PASSAGE GIVEN.

As for the starter fert idea... I like it, and with your low P levels I would probably do multiple rounds with it (Round 1 & 2, and again at seeding?). Or you can go with more specialty fertilizers such as MAP or DAP, or even the triple-superphoshate with a separate nitrogen app. With your size yard it's a matter of value as much as overall solution, I imagine. See what you can get locally at the best price, if NPK is all you're after. At approx $25/bag you can't beat Starter Fert, unless you have an Ag Supplier nearby for the other products.


----------



## g-man (Jun 15, 2017)

That P is deficient. That's is fairly low. Try to target that first. Yes use calcitic lime to raise the pH and it will raise the calcium.

Next one, the manganese being higher than the iron can be a problem with yellow lawn. With your pH, ironite might be a good option. If you have a sprayer, FAS might also help short term.

Check the soil remediation guide for more details.


----------



## TNguy (Nov 23, 2020)

Thanks for the replies. I have decided against using a starter fertilizer since it would not give me enough P without putting down too much N. I bought some Diammonium Phosphate and some Muriate of Potash. If I apply 2 pounds of DAP/M per the soil remediation guide, can I also apply 1.6 pounds of MOP/M at the same time? The Waypoint report recommends applying potash in the fall, anyone know why?


----------

PROVIDED DATA.
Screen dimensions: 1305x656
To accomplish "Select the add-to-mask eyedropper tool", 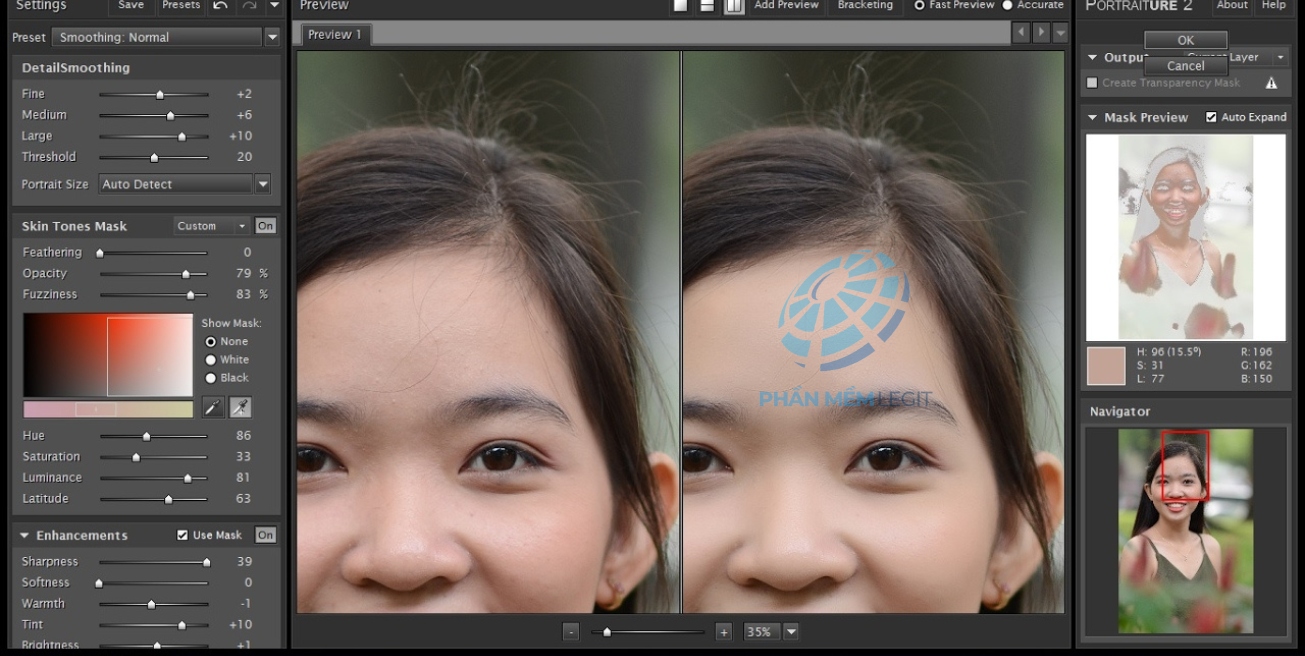I will tap(240, 407).
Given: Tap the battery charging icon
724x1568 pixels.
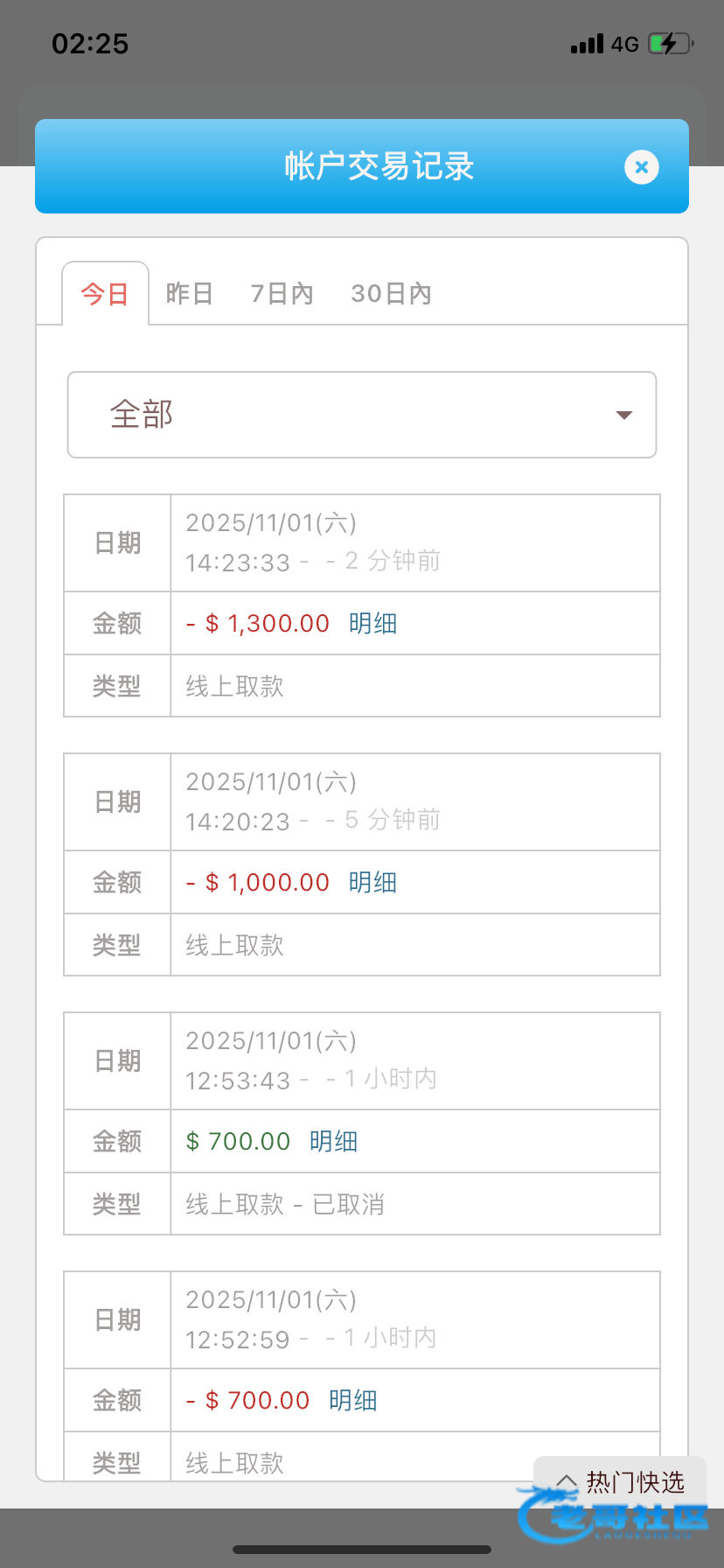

THE TASKS.
1) Copy the part of the lawn fertilizer thread that starts at the words "## g-man (Jun" and ends after "for more details.".
2) In the lawn fertilizer thread, which two products did TNguy buy instead of a starter fertilizer?

EXERCISE RESULTS.
1)
## g-man (Jun 15, 2017)

That P is deficient. That's is fairly low. Try to target that first. Yes use calcitic lime to raise the pH and it will raise the calcium.

Next one, the manganese being higher than the iron can be a problem with yellow lawn. With your pH, ironite might be a good option. If you have a sprayer, FAS might also help short term.

Check the soil remediation guide for more details.

2) Diammonium Phosphate and Muriate of Potash.